VMGR-152 arrives at Whidbey Island for unit-level training
US Marine Corps News
By Cpl. Joseph Abrego | | August 17, 2017
U.S. Marines with Marine Aerial Refueler Transport Squadron (VMGR) 152 arrived at Naval Air Station Whidbey Island, Washington, Aug. 13, 2017.
VMGR-152 "Sumos" will conduct training as part of unit-level training Evergreen, which will serve as the squadron's 2017 Marine Corps Combat Readiness Evaluation.
The Sumos will conduct tri-lateral training with the U.S. Army 160th Special Operations Aviation Regiment and U.S. Army 1st Special Forces Group to gain valuable insight on the most recent Operation Inherent Resolve assault-support tactics. The squadron will also conduct division formation flights with stateside-based VMGR squadrons.

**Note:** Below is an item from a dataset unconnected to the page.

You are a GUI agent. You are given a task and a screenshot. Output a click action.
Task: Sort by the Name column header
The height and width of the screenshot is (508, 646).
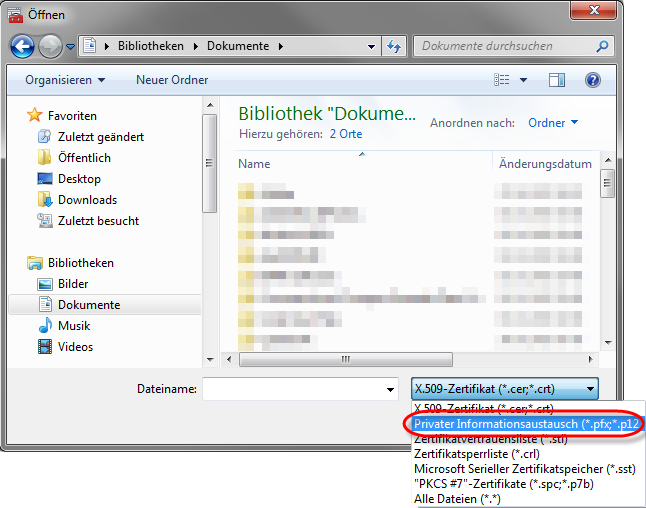click(x=255, y=164)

"Unit-level training detachments like this allow us to train in all the various mission sets that we are expected to execute," said U.S. Marine Corps Maj. Brian Miller, director of standardization and safety with VMGR-152. "We do a lot of cargo runs and have fewer opportunities to conduct the other missions that the KC-130J and its aircrew can accomplish."
VMGR-152 stands to gain various qualifications through Evergreen and execute training missions outside their everyday operations.
"This unit-level training allows us to achieve various pilot and enlisted aircrew qualifications and training," said Miller. "On this detachment we will be able to conduct low altitude tactics, aerial delivery of both personnel and cargo, threat reaction tactics, air-to-air refueling with various helicopter assets to include special operations MH-47's and MH-60's from the army, aviation delivered ground refueling, tactical navigation and night vision goggle training. We should come away from this detachment having made one new aerial delivery instructor, basic instructor pilot, division lead pilot, night systems instructor crew master and a few others."
Through an aggressive schedule of various and diverse mission sets, the squadron also has the opportunity to build on inter-service cohesion.
"Interoperability is a big thing to gain from this unit-level training," said U.S. Marine Corps Staff Sgt. Leighton P. Gaddis, maintenance controller with VMGR-152. "It allows us to get with other services who do things a bit differently and find the common ground for what works and can translate well into real-world scenarios."
Evergreen is aimed to enhance combat readiness, maintain VMGR-152's high level of proficiency and provide experience to all those participating in the training.
"I expect nothing less of the Marines than to do what they do best," said Gaddis. "They will maintain the same level of professionalism they always do, execute orders proficiently and complete all assigned tasks."